▶ SOURCE TEXT:
▽
We are thus brought to ask ourselves how, at the very time when the conception of the journey of the dead was being transformed, the idea entertained as to the physical character of the dead also underwent a change. Let us, in conclusion, seek briefly to trace the course of this evolution.
Originally, as we said at the beginning of these lectures, two beliefs as to life beyond the grave existed together. On the one hand, the illusion was kept that the corpse which lay in the grave continued in some obscure way to live, feel and nourish itself there. Side by side with this simple faith the idea was maintained that the soul is a breath, emitted by the dying man, which floats in the atmosphere and which reproduces, when it makes itself visible in dreams and apparitions or in remembrance, the outward appearance of the person from whom it issued.[[412]]
These two conceptions of life beyond the grave are combined in the nature with which the inhabitants of the infernal regions are credited, and give these fantastic beings a character full of contradictions. Cicero justly remarks that acts are attributed to them which would be conceivable only if they had bodies. Thus they are supposed to speak, although they have neither tongue, palate, throats nor lungs.[[413]] The common belief was indeed that the shades fed, even in their deep abode, on the offerings made on their burial places; and the pains which might be inflicted on them presupposed that they had retained the sensibility and needs of men; while the pleasures accorded to them in the Elysian Fields were in part very material—to participate in a banquet was an essential part of them.[[414]]
Hence, when the dead showed themselves, they were sometimes given the appearance not of the living being but of the corpse: it was the body, as it was when buried, which issued from the entrails of the earth. Ennius, when he showed Homer appearing to him in a dream, said that the shades were “of prodigious paleness,”[[415]] and the idea is often expressed that ghosts are bloodless in colour. Not only are their faces wan: their mouths are mute; they are the taciti, the silent Manes. Much more, it is sometimes in the form of skeletons that they return to terrify men. The most usual way of figuring the soul in funeral sculpture is to show a person completely wrapped, save for his face, in a long garment, the shroud in which his body was buried.[[416]]
But on the other hand, side by side with this more or less unconscious belief as to a survival of the body, the soul continued to be regarded as a light breath. The beings who peopled the infernal regions were imagined as almost immaterial forms. They were called “shades” (σκιαί, umbrae) or “images” (εἴδωλα, simulacra). The former term implies, besides the idea of a subtle essence, the notion that the inhabitants of the dusky spaces underground were black, and this is in fact the colour often given to them. It is also the colour of the victims offered them and of the mourning garments worn in their honour. These sombre phantoms, which passed unnoticed in the darkness of night, returned after the sunset to haunt the houses of men, and this is why the Inferi or beings of the nether world are above all appeased by nocturnal sacrifices.
△
▶ RECORDED INFORMATION:
▽
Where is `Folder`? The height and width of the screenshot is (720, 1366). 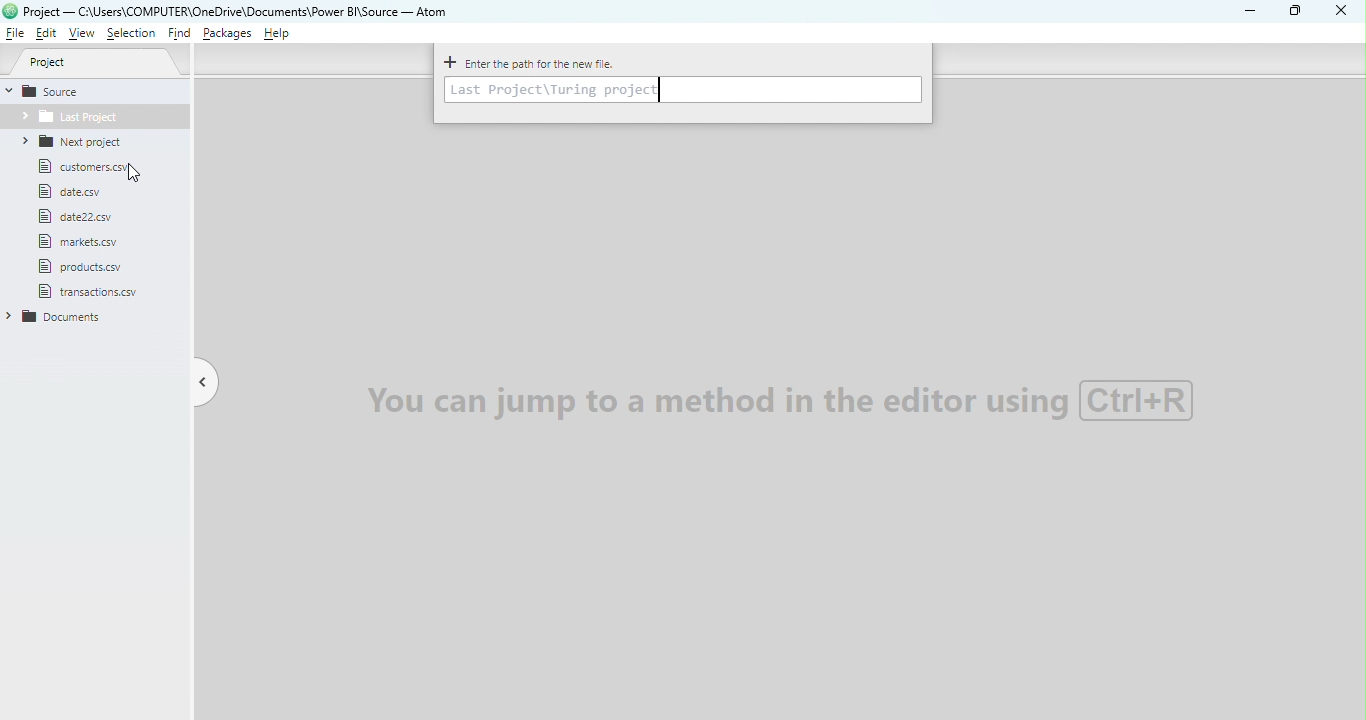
△
▶ PARTS OF THE EXERCISE:
a – Reproduce the part of the passage on ancient beliefs about the dead that opens with the words containing "We are thus" and closes with "of this evolution.".
b – In the passage on ancient beliefs about the dead, which organs do the shades lack even though they are supposed to speak?

▶ FINAL ANSWERS:
a –
We are thus brought to ask ourselves how, at the very time when the conception of the journey of the dead was being transformed, the idea entertained as to the physical character of the dead also underwent a change. Let us, in conclusion, seek briefly to trace the course of this evolution.

b – tongue, palate, throats, lungs